**WORK REQUEST:** Would you reproduce the listing exactly, leaving nothing out?

**EXTRACTED ENTRIES:**

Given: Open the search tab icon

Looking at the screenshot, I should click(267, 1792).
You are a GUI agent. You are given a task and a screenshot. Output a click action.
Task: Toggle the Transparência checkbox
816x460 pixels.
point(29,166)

**EXPECTED ANSWER:**
Given: Open the search tab icon

Looking at the screenshot, I should click(267, 1792).
You are a GUI agent. You are given a task and a screenshot. Output a click action.
Task: Toggle the Transparência checkbox
816x460 pixels.
point(29,166)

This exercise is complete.